No. Texas does not impose a personal state income tax on ordinary individual income. That is why this calculator returns zero Texas state income tax for a positive gross-income amount and then leaves the after-state-income baseline unchanged.
Why does the calculator always show zero Texas state tax?
Because Texas does not levy an individual state income tax, the state-income-tax calculation is simply zero for a positive gross-income figure. The page then turns that zero-tax answer into an annual, monthly, biweekly, and weekly baseline so the result is easier to use in salary planning.
Does this calculator include federal tax withholding?
No. It estimates only the Texas personal state-income-tax layer, which is zero. Federal income tax, Social Security, Medicare, W-4 withholding choices, and employer deductions are separate systems and can still reduce the money you actually take home.
Is this the same as a paycheck calculator?
Not exactly. A paycheck calculator usually estimates federal withholding, payroll taxes, and often other deductions such as insurance or retirement contributions. This page only confirms the Texas state-income-tax result, so it is narrower but also more precise about that one question.
Do Texans still pay other taxes?
Yes. Texas still has sales tax, local property taxes, and business taxes such as the franchise tax for some entities. The zero result on this page means no personal state income tax, not no taxes at all.
Why would a paycheck estimate still show taxes in Texas?
Because federal income tax, Social Security, and Medicare can still be withheld from paychecks even though Texas does not charge a personal state income tax. In many real-world Texas paychecks, those federal and payroll deductions are much more important to take-home pay than the missing state-tax layer.
Can this page help me compare Texas to another state?
Yes. It gives you the Texas state-tax baseline so you can compare that zero result against another state's income-tax estimate. The page's hypothetical comparison rows are useful for quick intuition, and a destination-state calculator can supply the more specific next step.
Is Texas the same as having no taxes at all?
No. Texas has no personal state income tax, but that is only one part of the tax picture. Texans can still pay federal income tax, payroll taxes, sales tax, local property taxes, and business taxes in the right circumstances.
Can I use this as a Texas take-home pay calculator?
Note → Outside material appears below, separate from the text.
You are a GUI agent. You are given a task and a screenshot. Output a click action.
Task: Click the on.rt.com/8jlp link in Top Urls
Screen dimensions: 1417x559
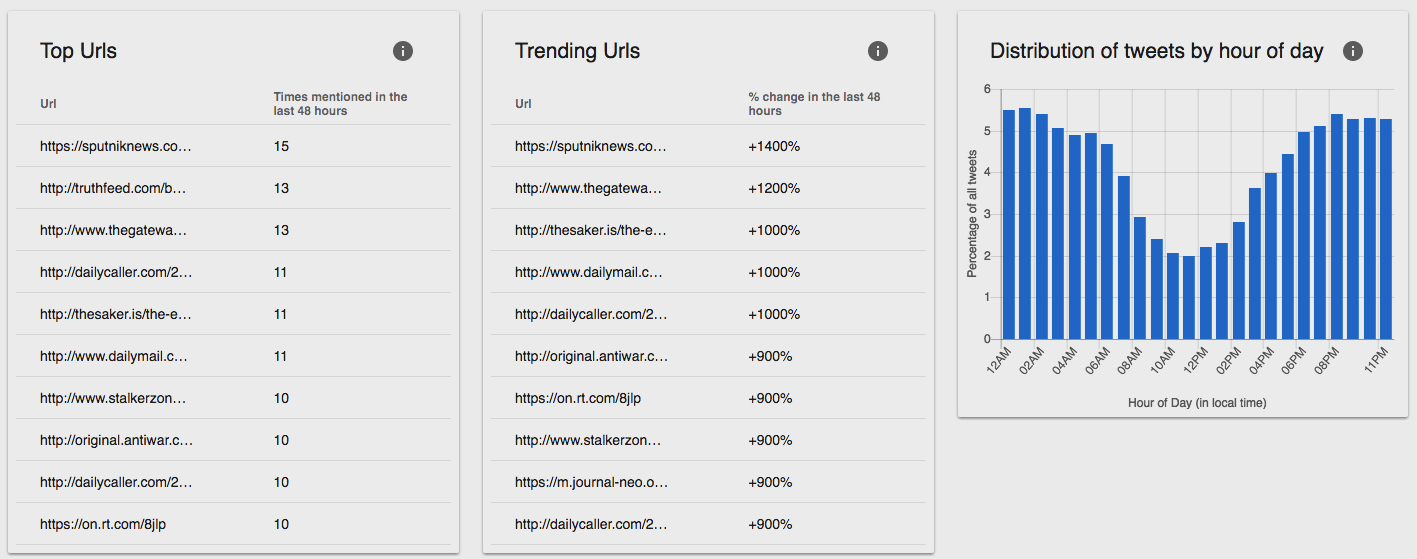click(x=96, y=524)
Only in a limited way. It gives you the Texas state-tax baseline, which is useful context for take-home-pay planning, but it does not calculate federal withholding, FICA, benefits, or other payroll deductions. For actual net-pay estimates, pair it with a paycheck-style calculator.
Does Texas tax retirement income?
Texas does not levy a personal state income tax, so there is no separate Texas personal state-income-tax layer on retirement income in the way that some other states tax pensions or distributions. That does not remove federal tax consequences, and other Texas taxes can still matter in retirement planning.
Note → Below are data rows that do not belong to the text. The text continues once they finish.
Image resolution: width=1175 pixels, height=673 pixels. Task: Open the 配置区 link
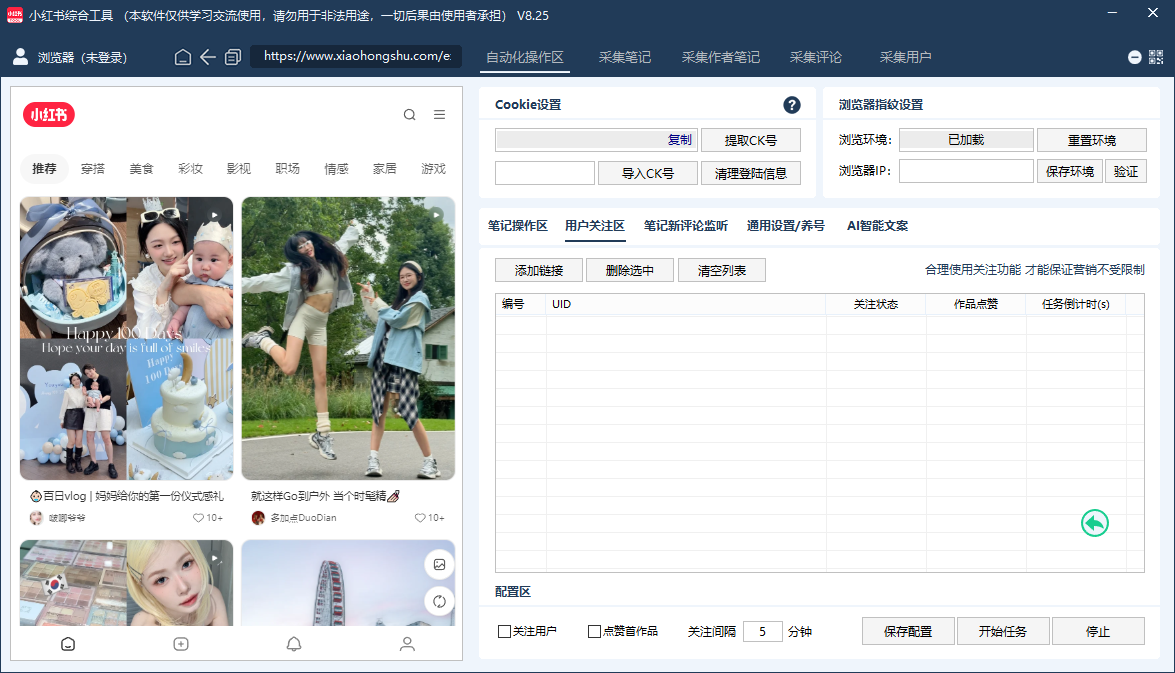pyautogui.click(x=512, y=591)
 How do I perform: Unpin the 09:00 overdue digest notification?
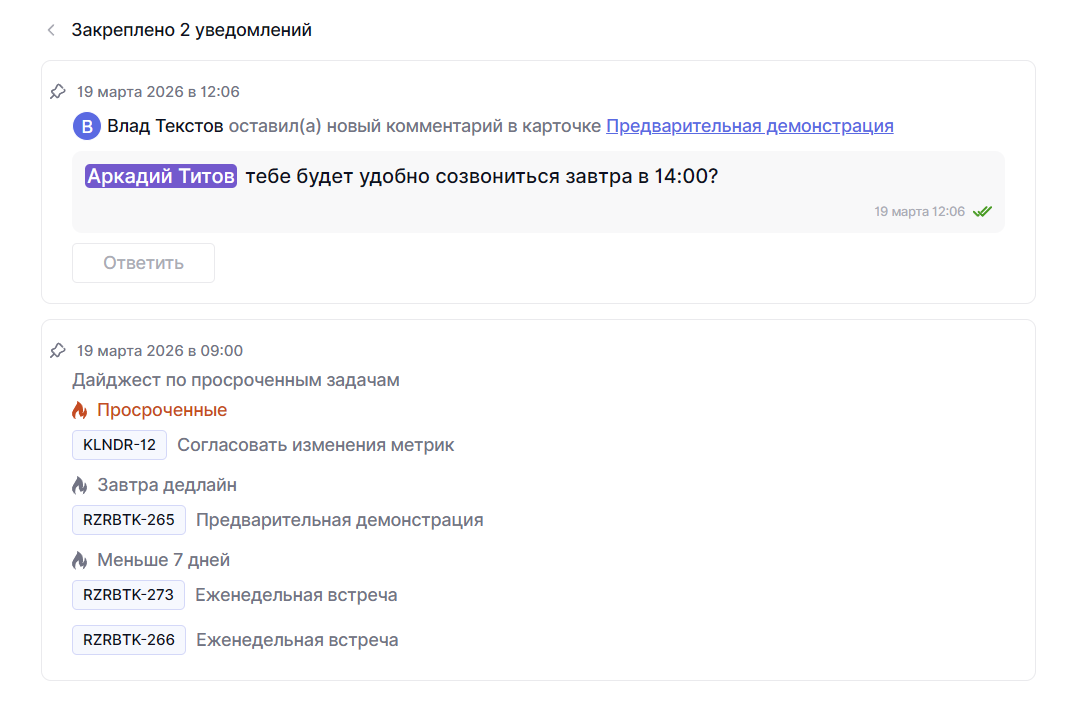pos(58,351)
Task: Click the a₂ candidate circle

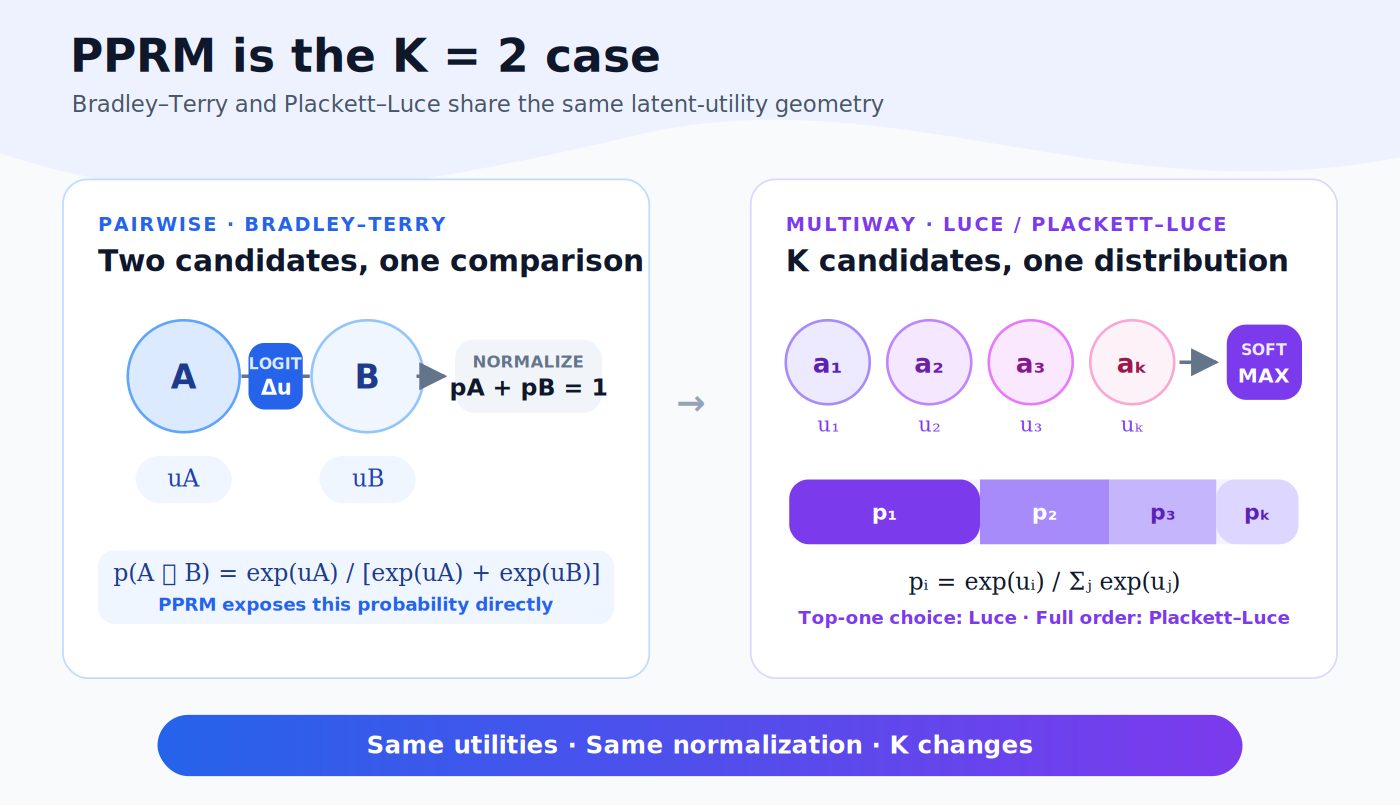Action: (x=929, y=362)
Can this calculator help with self-employment or estimated taxes?
It can help only with the Texas state-income-tax question, which remains zero. It does not calculate federal self-employment tax, federal estimated-tax vouchers, business deductions, or entity-specific tax treatment, so a self-employed taxpayer still needs a broader federal planning workflow.
Why does the page show monthly, biweekly, and weekly numbers if the tax result is zero?
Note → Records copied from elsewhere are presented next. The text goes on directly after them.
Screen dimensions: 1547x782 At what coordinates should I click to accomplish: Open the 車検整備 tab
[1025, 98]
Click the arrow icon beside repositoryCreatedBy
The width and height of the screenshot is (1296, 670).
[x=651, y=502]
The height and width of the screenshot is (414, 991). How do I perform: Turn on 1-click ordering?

Because the state-tax answer may be simple, but users still need to apply it to real budgeting rhythms. Converting the unchanged annual baseline into monthly, biweekly, and weekly figures makes the zero-tax Texas result more useful when you compare salary offers, build a budget, or sense-check a paycheck.
If I move to Texas, can I assume my net pay will increase by the full amount of another state's income tax?
Not automatically. Removing another state's income tax can improve the state-tax layer, but your final net position also depends on federal withholding, housing costs, insurance, commuting, benefits, and any local taxes or fees in the places you are comparing. Texas can improve the tax side of the equation without making every overall cost lower.